Performant and Flexible On-Board Processing Modules Using Reconfigurable FPGAs

Current and future space missions demand sophisticated on-board data processing functionalities, while low resources consumption remains a constraint. Thus, in-flight reconfigurable architectures are mandatory. Using dynamically reconfigurable FPGAs allows enhancement of on-board processing with unprecedented levels of flexibility, enabling the adaptation of the system regarding functional and fault-tolerance requirements, subjects to change during mission lifetime. Different operational modes can be served, especially for sharing of complex algorithms on limited FPGA resources.

For instrument control and data processing of the PHI instrument on the Solar Orbiter mission (SO/PHI), we have partially adapted results of the ESA study for a Dynamically Reconfigurable Processing Module (DRPM) and implemented a flexible, in-flight reconfigurable, power efficient, and radiation tolerant processing module based on Xilinx Virtex-4 SRAM-based FPGAs. While these and the rad-hard Virtex-5 FPGAs have been used for many current space missions, they provide only insufficient logic resources and embedded memory for future usage. Instead, the Kintex Ultrascale XQRKU060 has become a state-of-the-art rad-tolerant FPGA implementation. As the Xilinx Zynq Ultrascale+ shows, integration of dedicated processors is presently used already for military and commercial space applications.

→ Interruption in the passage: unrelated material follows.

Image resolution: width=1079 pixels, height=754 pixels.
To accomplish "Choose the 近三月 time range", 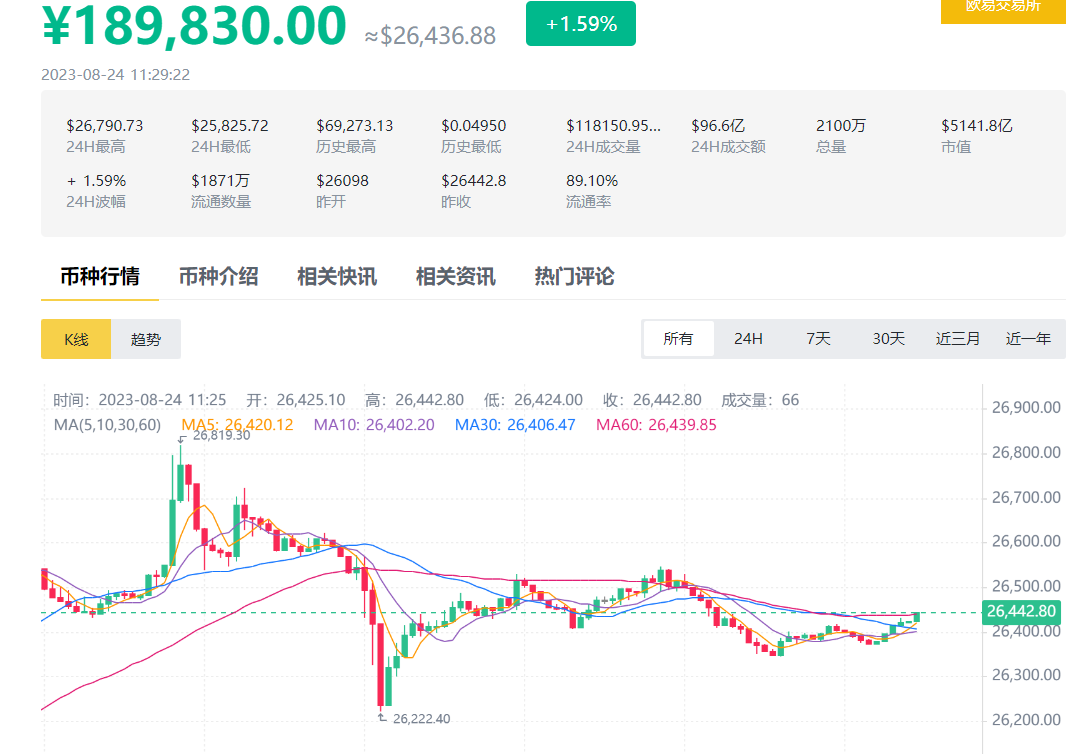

After having demonstrated the usage of in-flight reconfigurability for SRAM-based FPGAs on SO/PHI, we have developed a universal platform for high performance on-board data processing, based on cPCI Serial Space standard and state-of-the-art Xilinx Zynq Ultrascale+ MPSoC device on a single board (3U). The cPCI Serial Space standard guarantees the modular extensibility of the system. The board provides two banks of 64 Gibit DDR3-SDRAM memory and TMR NOR-Flash for configuration and SW code, together with various interfaces, like PCIe, SpaceWire, and Ethernet. Optionally, this could be expanded to control NAND-flash mass memory or implemented with an EV-MPSoC including video codec to enable compression and recording of data streams from video cameras.

This module is being used within the H2020 project S4Pro, which investigates how to combine state-of-the-art industrial computing technologies (namely Xilinx Zynq UltraScale+) and space qualified embedded computing platforms in order to optimize the data processing chain and support the next generation of data intensive missions. The approach targets not only the enhancement of technology transfer to nano- and small satellites, but also the enabling of institutional satellite missions that rely on operational tasks with very high bandwidth, processing, and storage requirements. Hence, the Zynq Ultrascale+ is used for on-board data elaboration, e.g. for SAR and multispectral imaging applications, due to its strong interfacing capabilities and integrated software processing units based on the ARM A53 core architecture.

Additionally, we are implementing a derivate with similar cPCI Serial Space interfaces using the Xilinx XKU060 (XQRKU060) FPGA. Especially for different types of reconfiguration and scrubbing, a system controller connector is available to connect a special reconfiguration engine. This can be used also to perform fault injection into the FPGA and thus exercise FDIR aspects. Based on this, we are involved in a design study for the Lagrange PMI instrument DPU as follow-on of SO/PHI. In the full paper, we will present more details of our modules and applications.